5 But who underpins order? Who creates it and guarantees it at a fundamental level? Laws, political parties, economic elites, social norms and mores, cultural practices – all reinforce and support order and the continuation of communities. They do create the conditions for the perpetuation of order, but by themselves they do not create order, nor can they defend it against strong, determined groups meaning to defy it. It is armed force and armed superiority that creates order, and ultimately the strongest armed groups are the defenders of order in any human community [16]. This is less of a moral statement and more of a statement of fact. As societies grow more complex and peaceful, as prosperity permeates large categories, and vital problems such as access to shelter, food, water, clothing and sexual partners become less stringent, as social and cultural norms become accepted or imposed into acceptance by large categories of the population, the reality that order is created and underpinned by brutal force is often obfuscated. Social complexity seems to breed complicated, sometimes arcane social and political explanations, ascribing the formation of order to human nature, the divine laws, or inherent, deep social and economic structures [17]. To a certain extent, some of these theoretical concepts can explain the reality of complex societies, but they fail to explain the basis on which all communities are formed and fundamentally rest: fear of the power and violence of an armed group.

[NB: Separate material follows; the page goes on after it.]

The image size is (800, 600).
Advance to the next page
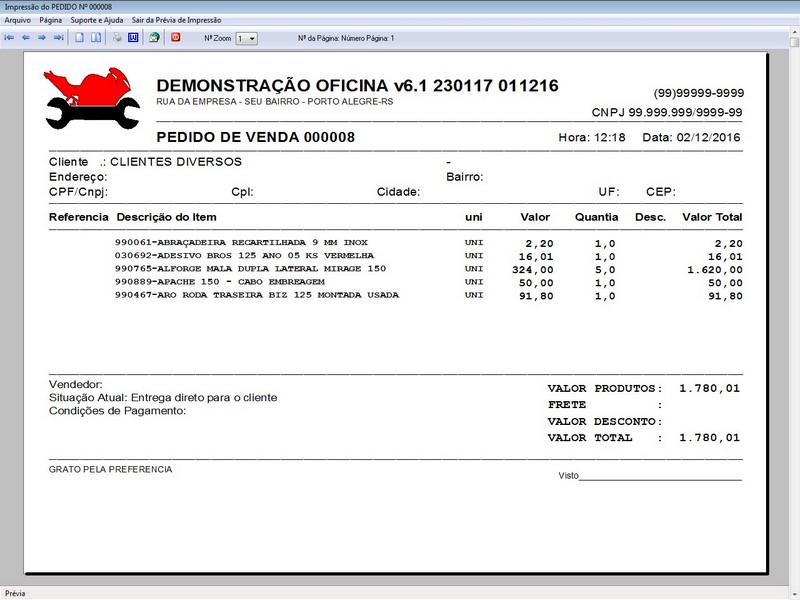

6 If this perspective holds water, it would throw an entirely different light on the AGs that pose so many challenges to the continuation of politics as we know it in many areas of Asia, Africa and Latin America. At its fundamental level, order does not necessarily imply a continuous historical process towards state formation. A society can easily exist being ruled not by a central government extracting taxes and providing common goods, but by multiple layers of symbolic and practical power. The sacredness of the king, the complete cultural dominance of the Catholic Church, the economic power of the great magnates and urban guilds ruled medieval Western Europe [18; 19]. Order, as much as it existed, was guaranteed by the armed retainers of the feudal lords, sometimes gathered under the banners of a king, pope or emperor. The Native American societies of the Great Plains or Texas were ruled by complex groups of wise members of the tribes, collections of legends and rituals and the specific economic rules of exchange. Order was, however, guaranteed by the bands of young warriors [20; 21]. There is nothing to say that these societies, or others, should have necessarily evolved in the direction of nation states. Indeed, some of them never underwent the process until forcefully occupied. Even when this happened and these communities became notionally subjected to a foreign overlord, in many of them armed groups continued to assert their claim in creating order in certain areas or in segments of society. The case of India’s northwestern frontier during the times of the British Raj is a notorious example in this regard, but non-western empires such as the Ottomans also had entire regions under their nominal control that were actually ruled by local AGs, especially in North Africa [22; 23; 24].